Architecture is the spatial framework within which we live, first conceived in the human mind before becoming a reality. It provides a physical reference to our cultural past and, at the point of conception, both expresses and gives us confidence to imagine a better future. Once built, it exists in an ever-changing cultural, political and social environment over which the architect has no control.
Beyond utility and aesthetics, built architecture has a metaphysical role – it shapes the emotions and behaviours of those who will live with it. A metaphysical inquiry into the nature of space, structure and light is essential to envisage architecture that will lift the human spirit. When the elements of this trinity are in harmony, a tangible sense of wholeness and serenity imbues an architecture that is able to touch the mind through the observer’s senses.
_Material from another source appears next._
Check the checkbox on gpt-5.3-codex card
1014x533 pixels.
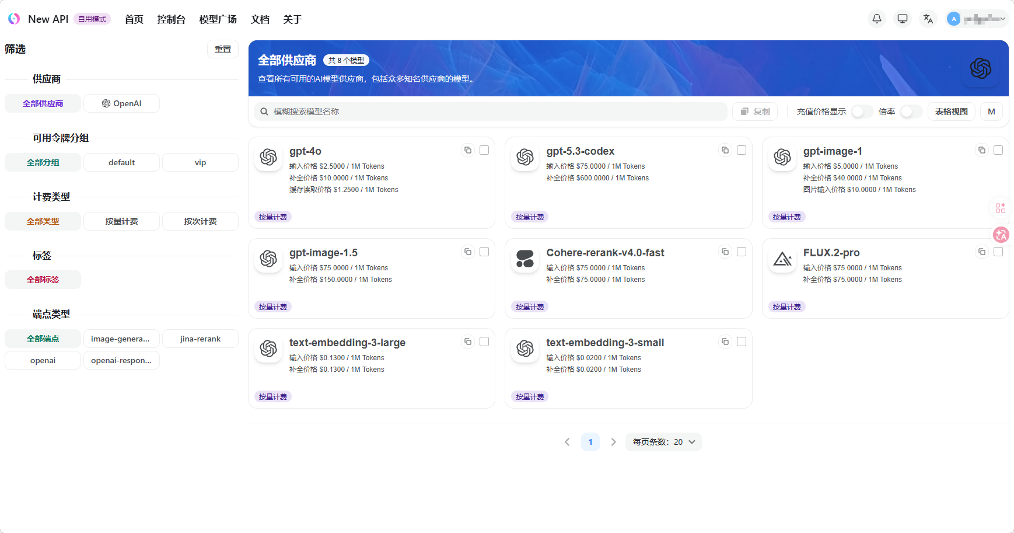(x=742, y=150)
Designing with the mind in mind is a direct route to our inner nature.
Through an increasingly refined understanding of how the human mind works, our practice is able to deliver this metaphysical aspect of architecture in conjunction with its existential quality, expressed through the sensory qualities of our designs.
We have delivered monumentality with the Leipzig Glass Hall by bringing the arc of the transparent sky to earth, and we have also achieved it by drawing a line of solid, diffused light between earth and sky with the Spire of Dublin. We combined the intimate with the epic in the Royal Academy of Music’s new opera-theatre, and we integrated spatial and servicing adaptability with a deep understanding of the needs of scientists for the Sainsbury Wellcome Centre for Neural Networks and Behaviour, while wrapping the building in translucent white light.
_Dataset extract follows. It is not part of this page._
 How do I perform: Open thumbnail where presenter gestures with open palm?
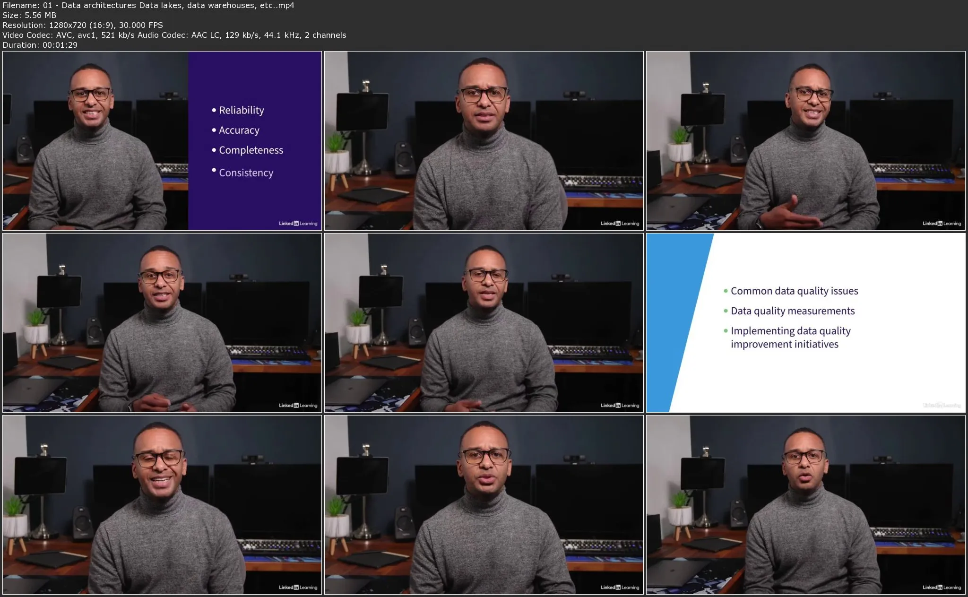click(x=805, y=140)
Architecture makes the existential tangible, and our sense of place is both a response to our physical environment and a cultural creation. As it is constructed, experienced, and ultimately deconstructed, architecture has the unique potential to inform and enable us to reflect upon our understanding of what makes us human.
There is no universal formula for accomplishing architecture which reveals values beyond the superficial, which is why our practice is not constrained by a ‘signature’ style. Part of the ethos underlying our practice is that we regard each project as unique, and consider each as such with respect to its site, the client, its socio-political-cultural context, and the potential strengths, skills and creative imaginations of all the individuals collaborating on the project.
We have extended our ethos into the next generation by establishing a uniquely symbiotic network of architectural studios which share our values and cooperative working methodologies. Each studio is autonomous, yet all are able to link with any other within the network to share resources and permit flexible and intelligent responses to circumstances and opportunities. It is called Ritchie Net.
Plato’s notion of poïesis implies, in the collaborative process of making or creating the beautiful, a movement beyond the common cycle of birth and decay. In the transition of every project from concept to reality, we feel there is just such an opportunity for transcendence through innovative thought and technique.
As a consequence, our architecture often appears to sidestep convention by refusing to conform to transient design doctrines or preoccupations.
The cultural richness of human mankind lies in its metaphorical intelligence, its sources of energy and inspiration. The democratic value of progress can only have a long-term life when it grafts itself onto the strong metaphorical stem of the human spirit – individually and collectively, our practice has always designed architecture to encourage and sustain this strength.